**WHAT TO PRODUCE**
Rewrite the items below with every "screenshot" changed to "image" and everything else kept the same. Leave the pictures out.

%%

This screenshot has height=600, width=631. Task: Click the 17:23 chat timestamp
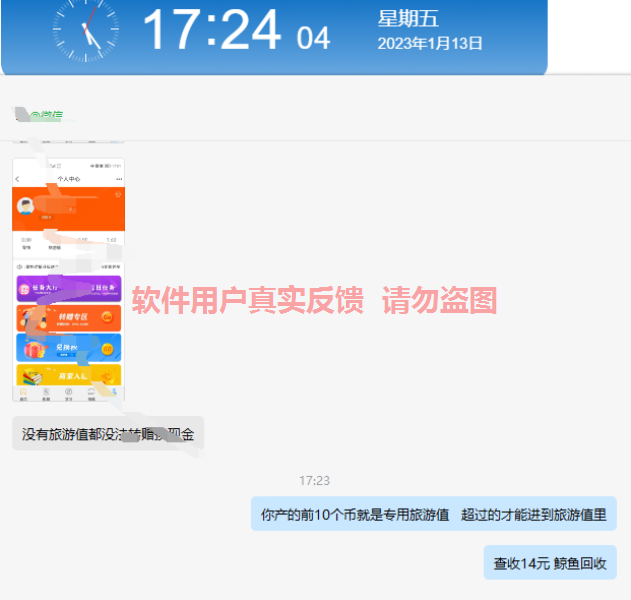click(x=314, y=481)
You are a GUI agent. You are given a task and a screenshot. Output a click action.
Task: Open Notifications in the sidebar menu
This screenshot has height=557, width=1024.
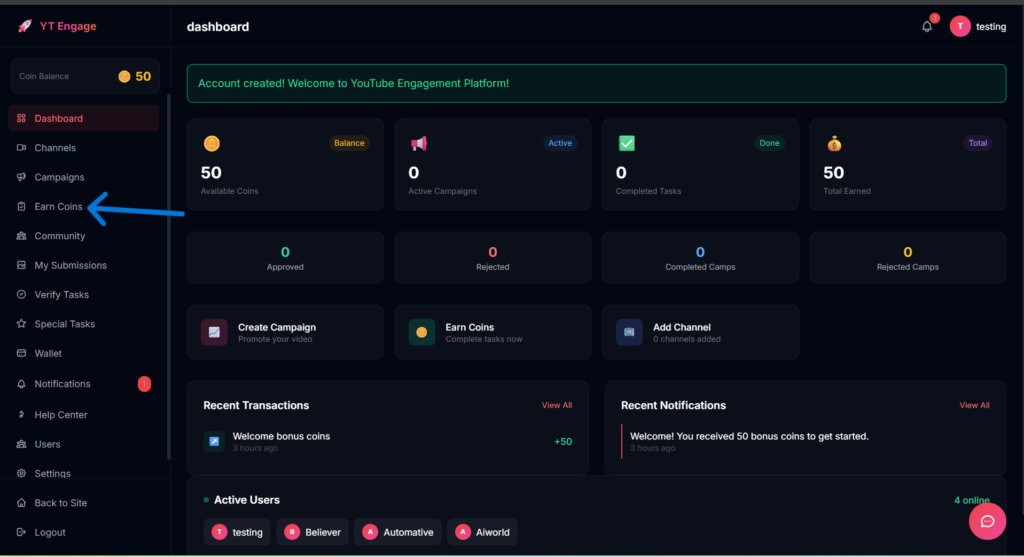tap(62, 384)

%%

**FINAL RESULT**
This image has height=600, width=631. Task: Click the 17:23 chat timestamp
click(x=314, y=481)
You are a GUI agent. You are given a task and a image. Output a click action.
Task: Open Notifications in the sidebar menu
This image has height=557, width=1024.
tap(62, 384)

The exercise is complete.